Бюргермейстер зажег от лучины восковые свечи и учтиво предложил:
– Если мой дорогой гость не возражает, пусть письмо епископа прочитает моя дочь.
– Дочь? Замечательно. Пусть прочитает.
* * *
Он уже настолько привык к тому, что у него нет имени, что это казалось таким же естественным, как снег зимой или смена дня и ночи.
Да и зачем оно ему?
Правда, люди, используя имена, обычно зовут, привлекают внимание и делают многое другое, общаясь с себе подобными. Но это обычные условности. Гертруды, анны, эльзы, иоганны, себастьяны и множество других имен – всего лишь словесное обозначение человека. И этого же человека можно обозначить иначе: рыжий, безухий, кривой, весельчак, толстяк и тысячами тысяч других слов. И тот же кривой или толстяк будут откликаться на эти прозвища, как и на собственные имена. А может, даже чаще. Все зависит от той среды, а точнее толпы людей, которая будет обращаться к тебе, как ей вздумается. Естественно, если ты будешь откликаться…
А у него никто и не спрашивал имя. Там, где он оказался по воле судьбы, имя было важно только для судьи, писаря и глашатая. Судья, зевая, называл имя писарю, тот, злясь на испорченное перо, записывал его на десятки раз соскобленный пергамент, а потом, размахивая этим куском кожи, глашатай сообщал народу имя – или прозвище – приговоренного и за какой смертный грех его казнили.

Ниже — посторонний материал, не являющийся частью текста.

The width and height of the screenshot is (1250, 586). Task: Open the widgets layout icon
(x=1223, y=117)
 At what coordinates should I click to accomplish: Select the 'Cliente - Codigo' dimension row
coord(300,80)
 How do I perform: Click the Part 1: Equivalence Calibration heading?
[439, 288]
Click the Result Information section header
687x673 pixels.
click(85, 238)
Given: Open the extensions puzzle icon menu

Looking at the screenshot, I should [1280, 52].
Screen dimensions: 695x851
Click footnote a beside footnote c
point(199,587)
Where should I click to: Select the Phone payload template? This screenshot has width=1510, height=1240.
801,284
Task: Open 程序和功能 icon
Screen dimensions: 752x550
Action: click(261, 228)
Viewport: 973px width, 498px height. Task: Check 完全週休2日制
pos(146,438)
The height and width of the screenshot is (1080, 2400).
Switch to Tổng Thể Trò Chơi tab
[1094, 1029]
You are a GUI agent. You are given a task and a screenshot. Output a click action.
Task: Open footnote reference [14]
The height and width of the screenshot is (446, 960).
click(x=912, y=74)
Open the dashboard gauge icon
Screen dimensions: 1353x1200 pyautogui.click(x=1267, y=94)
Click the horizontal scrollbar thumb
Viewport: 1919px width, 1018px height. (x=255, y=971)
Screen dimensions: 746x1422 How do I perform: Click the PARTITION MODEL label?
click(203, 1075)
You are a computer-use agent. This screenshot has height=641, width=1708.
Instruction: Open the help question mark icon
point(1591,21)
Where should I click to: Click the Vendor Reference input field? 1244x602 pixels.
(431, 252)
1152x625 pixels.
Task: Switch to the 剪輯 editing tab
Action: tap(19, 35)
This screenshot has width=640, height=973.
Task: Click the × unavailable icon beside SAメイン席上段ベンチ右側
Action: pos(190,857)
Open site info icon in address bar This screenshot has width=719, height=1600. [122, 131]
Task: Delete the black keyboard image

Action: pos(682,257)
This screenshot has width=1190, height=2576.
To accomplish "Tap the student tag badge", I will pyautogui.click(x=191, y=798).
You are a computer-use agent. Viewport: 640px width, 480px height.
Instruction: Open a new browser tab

Он и не сомневался в том, что это произойдет с его именем. А потом тело, как принадлежность имени, распнут на колесе. Крепко связанные руки и ноги перебьет в суставах металлическая палица палача, а глаза и вывалившийся от жажды и голода язык вырвут вороны, когда он пролежит на поднятом на шесте колесе несколько дней, терпя ругань и плевки прохожих, что идут по дороге, которая находится в сотне метров от городских ворот.
Но его не спросили об имени. На него уставились стеклянные глаза, на дне которых пожирали друг друга язычки адского огня. Неподвижные глаза с немигающими веками на высохшем, лишенном признаков жизни лице.
Медленно поднявшаяся желтая кисть взмахнула, и на ее призыв тут же явилось еще одно лицо. Оно дохнуло смертью и повернулось к обреченному. Потом тонкие восковые губы второго лица слегка изогнулись и прозвучало тихое: «Да».
Медленно, словно во сне, в темноте простенка скрылись стеклянные глаза. Но ужасающие губы остались, и с них сорвались слова:
– Эй, Господь и епископ продлили твою жизнь. Молись всю ночь. Утром начнешь вторую жизнь.
С той ночи те немногие, кто по службе был рядом, обращались к нему не иначе как «Эй!». Впрочем, иногда произносились другие слова: «этому», «тому», «у того» или еще что-то похожее, – и он очень быстро привык к этому. Ведь у него действительно началась вторая жизнь, а значит, имя, данное при рождении, умерло и было погребено под толщей грехов, пропитанных кровью и слезами убитых и истерзанных.